1. Climate change: the impacts on crops are worse than we thought.

Climate change has already meant declines in global yields of staple crops, and it is set to get worse.

Not so long ago, some people suggested crops could actually grow better because of climate change. Not any more. The IPCC is clear that we are already seeing the effect of climate change on food production. That will come as no surprise to farmers like Vladimir or Auntie Jacoba. But what is more striking is that the IPCC finds that climate change has meant significant declines not just in some areas in developing countries, but in aggregate global yields for staple crops like wheat and maize. Harvests will continue to be hit hard in the future, both in developing countries and in major crop exporters, at the same time as demand for crops is expected to rise rapidly. That doesn't add up to a more food secure future for our planet.

2. Climate change also means higher food prices for most people.

Most people will feel the impact of climate change on food through the price they pay at their local market or supermarket.

In the years since the last IPCC report, there have been 3 global food price spikes, each linked in part to extreme weather that hit harvests hard. The IPCC gives a cautious estimate that food prices may rise due to climate change by 3-84% by 2050. Oxfam expects food prices to approximately double by 2030, with around half due to climate change, with further spikes linked to extreme weather to come on top of that. That's a massive problem for anyone spending upwards of 50% of their income on food, but increasingly we'll all feel the pinch of higher prices for things like premium coffee or chocolate.

3. Without action, climate change will reverse the fight against hunger – perhaps by several decades.

Right now hunger levels worldwide are going down, though not nearly fast enough. But the IPCC cites studies which project a reversal of this progress. 

By 2050 an extra 50 million people – that's the population of Spain – could be at risk of hunger because of climate change, and an extra 25 million under-fives malnourished – that's the same as all the under-fives in the US and Canada combined. Availability of calories per person is set to fall lower than the levels in 2000. If we are serious about getting to zero hunger by 2025 and staying there, we need a huge increase in climate action – both in adaptation and cutting emissions.

4. It is not too late to act, but we need to get serious about adaptation.

We must over-come major adaptation deficits to cope with climate impacts on food in the near-term. 

Eradicating hunger by 2025 will take a massive increase in efforts to adapt our food systems to climate change. But as we outlined in a briefing last week, the world is currently woefully unprepared. The IPCC for the first time recognises a funding gap between the finance needed for adaptation – in the order of $100bn per year – and the amounts that are actually flowing (something Oxfam has long shouted about). The countries that have done most to cause climate change should help to pay this bill in poorer countries. But Oxfam estimates countries have received only around 2% of the money they need from the adaptation funds provided to them in the three years since the Copenhagen climate summit.

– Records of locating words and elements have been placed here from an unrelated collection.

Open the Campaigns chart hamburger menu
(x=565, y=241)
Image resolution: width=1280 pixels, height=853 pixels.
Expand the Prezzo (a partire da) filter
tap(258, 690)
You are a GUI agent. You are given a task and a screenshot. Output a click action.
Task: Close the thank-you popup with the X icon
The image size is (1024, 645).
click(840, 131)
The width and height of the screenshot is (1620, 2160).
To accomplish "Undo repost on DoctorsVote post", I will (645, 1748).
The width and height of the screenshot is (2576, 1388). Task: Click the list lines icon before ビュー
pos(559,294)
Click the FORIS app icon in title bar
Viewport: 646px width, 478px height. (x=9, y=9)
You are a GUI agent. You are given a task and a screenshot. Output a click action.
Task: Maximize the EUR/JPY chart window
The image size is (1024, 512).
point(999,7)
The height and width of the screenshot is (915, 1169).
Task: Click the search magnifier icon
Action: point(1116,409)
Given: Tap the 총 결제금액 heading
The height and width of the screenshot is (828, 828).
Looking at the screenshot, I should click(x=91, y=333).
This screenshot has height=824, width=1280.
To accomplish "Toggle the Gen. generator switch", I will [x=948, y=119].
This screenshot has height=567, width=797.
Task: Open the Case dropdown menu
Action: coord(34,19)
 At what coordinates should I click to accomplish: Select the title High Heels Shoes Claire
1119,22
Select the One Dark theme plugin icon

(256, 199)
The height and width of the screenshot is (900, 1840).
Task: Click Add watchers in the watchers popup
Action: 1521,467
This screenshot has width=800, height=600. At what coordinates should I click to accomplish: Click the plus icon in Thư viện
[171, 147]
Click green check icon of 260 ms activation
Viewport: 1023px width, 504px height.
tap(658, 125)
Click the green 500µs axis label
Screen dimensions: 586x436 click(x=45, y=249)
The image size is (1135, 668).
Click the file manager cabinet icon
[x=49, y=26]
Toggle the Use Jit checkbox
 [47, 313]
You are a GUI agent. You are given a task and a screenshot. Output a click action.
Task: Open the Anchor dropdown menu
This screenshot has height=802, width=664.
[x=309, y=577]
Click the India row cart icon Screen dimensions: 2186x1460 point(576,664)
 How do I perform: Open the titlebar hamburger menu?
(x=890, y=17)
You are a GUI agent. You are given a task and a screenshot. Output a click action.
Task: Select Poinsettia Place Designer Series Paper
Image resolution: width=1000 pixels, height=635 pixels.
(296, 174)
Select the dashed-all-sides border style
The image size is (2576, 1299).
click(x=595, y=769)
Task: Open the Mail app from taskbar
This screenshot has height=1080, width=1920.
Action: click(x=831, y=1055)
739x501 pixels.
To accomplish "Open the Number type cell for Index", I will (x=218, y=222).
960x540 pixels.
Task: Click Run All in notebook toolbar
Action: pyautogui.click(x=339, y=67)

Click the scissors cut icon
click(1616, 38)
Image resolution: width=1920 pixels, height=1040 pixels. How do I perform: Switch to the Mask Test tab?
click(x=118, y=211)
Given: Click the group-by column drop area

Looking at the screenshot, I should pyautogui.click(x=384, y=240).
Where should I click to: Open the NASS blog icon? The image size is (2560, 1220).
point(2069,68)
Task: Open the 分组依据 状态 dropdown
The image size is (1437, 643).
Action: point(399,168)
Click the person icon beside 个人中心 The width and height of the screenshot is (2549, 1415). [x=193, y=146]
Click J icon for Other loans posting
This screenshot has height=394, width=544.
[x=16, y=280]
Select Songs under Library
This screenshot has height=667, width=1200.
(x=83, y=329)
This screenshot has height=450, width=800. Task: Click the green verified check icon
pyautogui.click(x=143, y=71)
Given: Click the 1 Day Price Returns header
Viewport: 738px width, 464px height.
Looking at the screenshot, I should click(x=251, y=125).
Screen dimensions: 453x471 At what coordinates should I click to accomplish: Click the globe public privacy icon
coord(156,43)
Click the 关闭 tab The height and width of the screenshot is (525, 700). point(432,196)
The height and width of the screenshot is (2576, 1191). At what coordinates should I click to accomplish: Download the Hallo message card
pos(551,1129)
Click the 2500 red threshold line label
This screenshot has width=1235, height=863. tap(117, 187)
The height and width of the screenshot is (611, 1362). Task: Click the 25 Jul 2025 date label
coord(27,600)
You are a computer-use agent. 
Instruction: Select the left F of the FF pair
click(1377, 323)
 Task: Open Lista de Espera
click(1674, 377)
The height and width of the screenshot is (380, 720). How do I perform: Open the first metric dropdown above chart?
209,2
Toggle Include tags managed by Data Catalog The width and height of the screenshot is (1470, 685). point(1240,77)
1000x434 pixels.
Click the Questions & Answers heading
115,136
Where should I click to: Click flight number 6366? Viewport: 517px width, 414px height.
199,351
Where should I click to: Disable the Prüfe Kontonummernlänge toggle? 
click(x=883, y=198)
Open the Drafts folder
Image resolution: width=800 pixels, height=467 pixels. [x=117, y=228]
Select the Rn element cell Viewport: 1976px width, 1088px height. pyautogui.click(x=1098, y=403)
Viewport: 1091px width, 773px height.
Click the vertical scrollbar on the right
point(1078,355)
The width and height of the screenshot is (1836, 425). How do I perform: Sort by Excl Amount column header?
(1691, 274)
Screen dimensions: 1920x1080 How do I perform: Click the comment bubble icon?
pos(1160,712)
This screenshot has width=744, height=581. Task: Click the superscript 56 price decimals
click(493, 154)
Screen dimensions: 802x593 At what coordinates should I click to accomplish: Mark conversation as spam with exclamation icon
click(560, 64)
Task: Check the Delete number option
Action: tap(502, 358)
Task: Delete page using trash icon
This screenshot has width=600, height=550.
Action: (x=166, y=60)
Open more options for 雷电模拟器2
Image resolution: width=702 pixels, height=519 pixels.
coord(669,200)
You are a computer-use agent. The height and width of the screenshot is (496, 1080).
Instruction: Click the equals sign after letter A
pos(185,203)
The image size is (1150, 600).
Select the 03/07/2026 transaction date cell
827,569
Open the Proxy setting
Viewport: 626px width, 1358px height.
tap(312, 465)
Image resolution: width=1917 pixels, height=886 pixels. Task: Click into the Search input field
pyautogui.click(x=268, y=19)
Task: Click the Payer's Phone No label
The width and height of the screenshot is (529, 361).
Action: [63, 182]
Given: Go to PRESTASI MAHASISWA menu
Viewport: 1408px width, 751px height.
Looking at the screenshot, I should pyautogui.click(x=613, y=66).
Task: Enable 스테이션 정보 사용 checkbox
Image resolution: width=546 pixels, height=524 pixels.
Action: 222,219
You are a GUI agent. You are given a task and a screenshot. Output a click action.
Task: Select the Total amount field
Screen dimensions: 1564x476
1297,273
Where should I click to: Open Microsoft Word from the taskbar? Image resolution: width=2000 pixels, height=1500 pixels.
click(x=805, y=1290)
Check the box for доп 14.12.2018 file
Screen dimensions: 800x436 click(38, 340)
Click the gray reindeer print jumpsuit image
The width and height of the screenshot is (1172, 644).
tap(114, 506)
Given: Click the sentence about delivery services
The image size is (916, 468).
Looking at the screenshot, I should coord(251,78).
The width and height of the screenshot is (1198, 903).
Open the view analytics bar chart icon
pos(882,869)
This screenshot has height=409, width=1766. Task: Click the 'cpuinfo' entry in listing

5. We must cut greenhouse gas emissions now.

Unless we cut greenhouse gas emissions now too, we will surpass our capacity to adapt in the second half of this century. The IPCC is clear that adaptation alone will not be enough. 

By 2050, on our current path, risks to food security in many countries will pass “beyond projected adaptive capacity”. This means there is little we can do to prevent permanent and irreversible damage to food production or the means by which people can buy food. The IPCC suggests this will result in “large risks to food security, globally and regionally” and may mean “current agricultural practices can no longer support large human civilizations”.

Oxfam is starting to see the limits to adaptation in our own work even today. In Zimbabwe, a previously successful irrigation scheme that has helped farmers to thrive in spite of more erratic rainfall hit the buffers when water levels dropped too low as a result of extreme drought. The IPCC describes the biological temperature limits of crops, beyond which they simply will not grow. The implication is clear: unless we rapidly reduce our emissions now, alongside a huge increase in adaptation efforts, runaway climate change will end our chances of winning the fight against hunger. Will ours be the generation to let that happen?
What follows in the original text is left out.